Entries from a dataset:
[Begin]

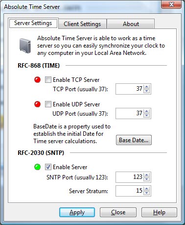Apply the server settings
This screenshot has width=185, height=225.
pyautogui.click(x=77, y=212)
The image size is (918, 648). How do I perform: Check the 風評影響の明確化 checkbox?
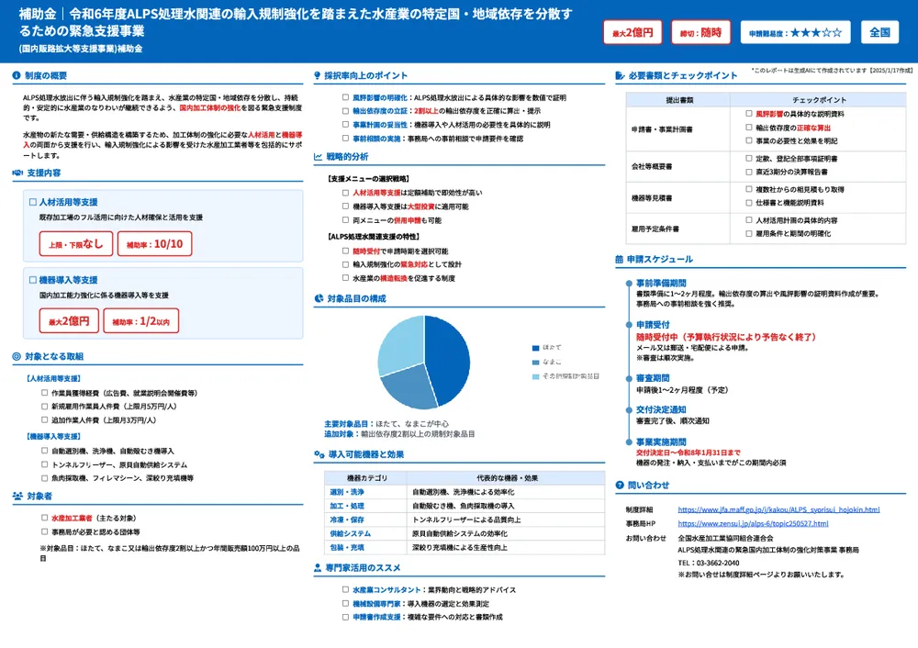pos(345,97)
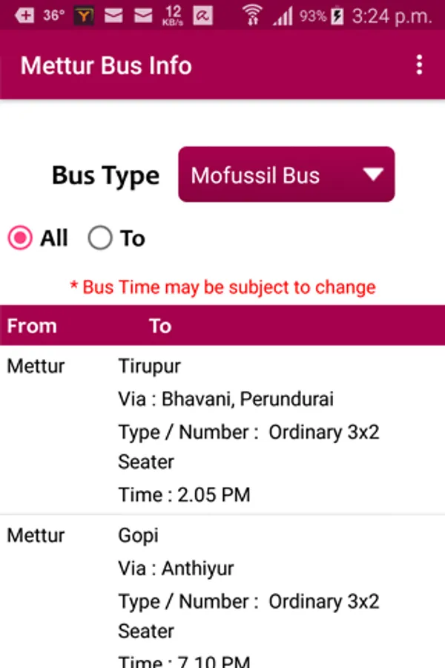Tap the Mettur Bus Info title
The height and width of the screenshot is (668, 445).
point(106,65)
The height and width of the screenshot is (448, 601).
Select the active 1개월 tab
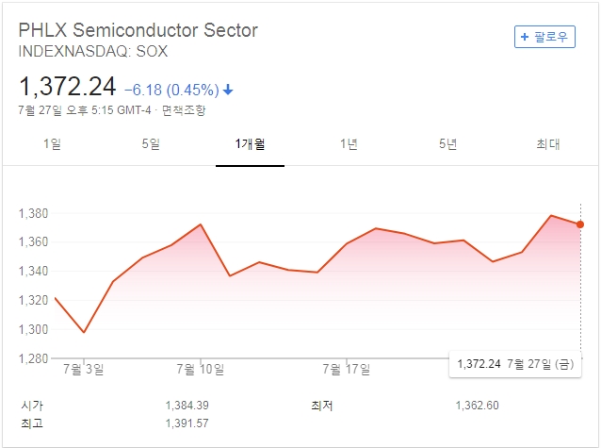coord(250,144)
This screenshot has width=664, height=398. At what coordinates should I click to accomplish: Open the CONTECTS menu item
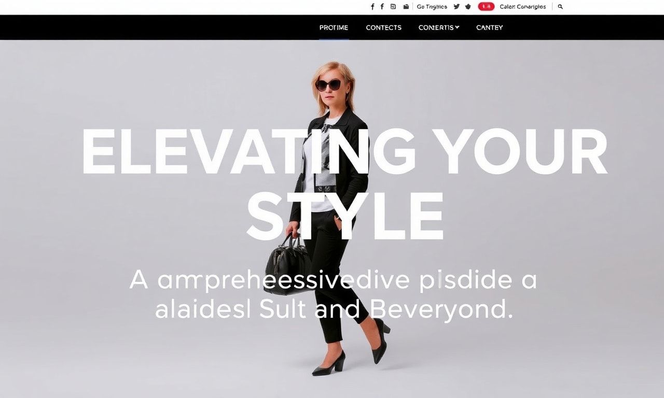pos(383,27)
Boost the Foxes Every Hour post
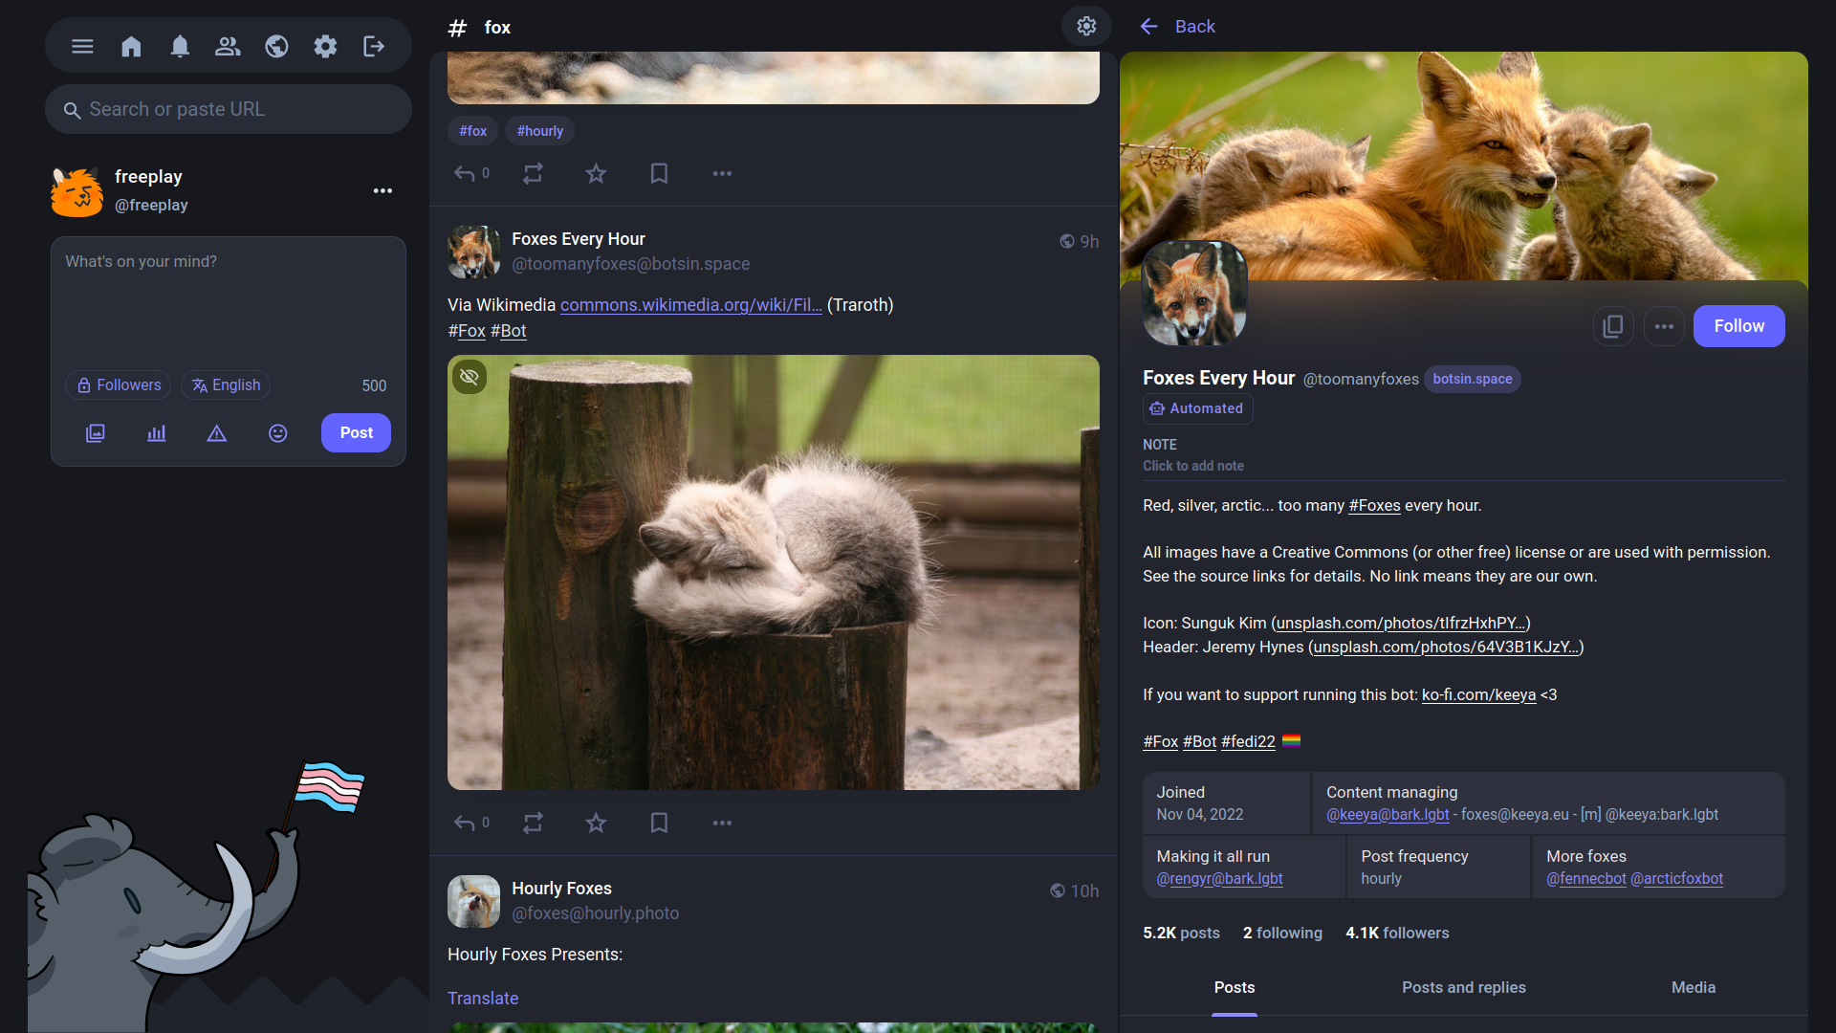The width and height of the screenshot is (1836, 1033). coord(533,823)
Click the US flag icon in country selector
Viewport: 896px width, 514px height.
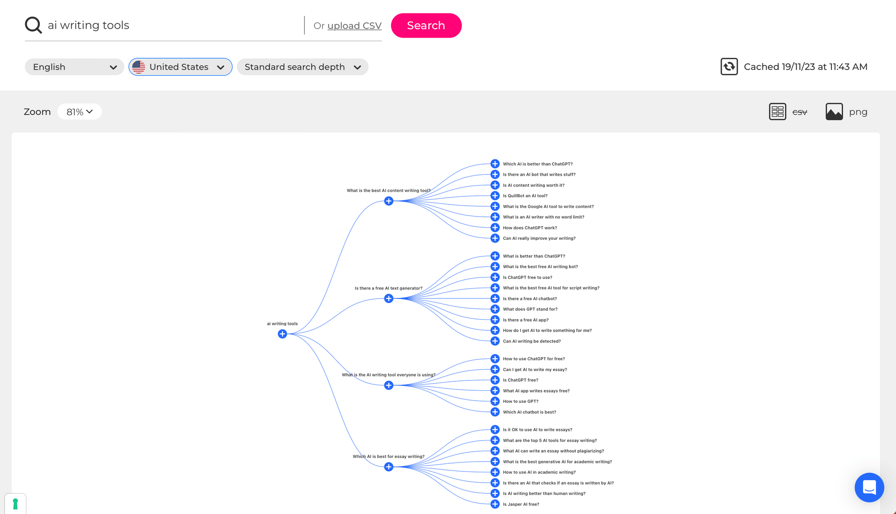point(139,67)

[End]

**Problem details:**
Copy out the material word for word, from its beginning through the line containing "point(106,65)", including that line. Leave out the pictures.

**Problem solution:**
Apply the server settings
This screenshot has width=185, height=225.
pyautogui.click(x=77, y=212)
The image size is (918, 648). How do I perform: Check the 風評影響の明確化 checkbox?
pos(345,97)
Tap the Mettur Bus Info title
The height and width of the screenshot is (668, 445).
point(106,65)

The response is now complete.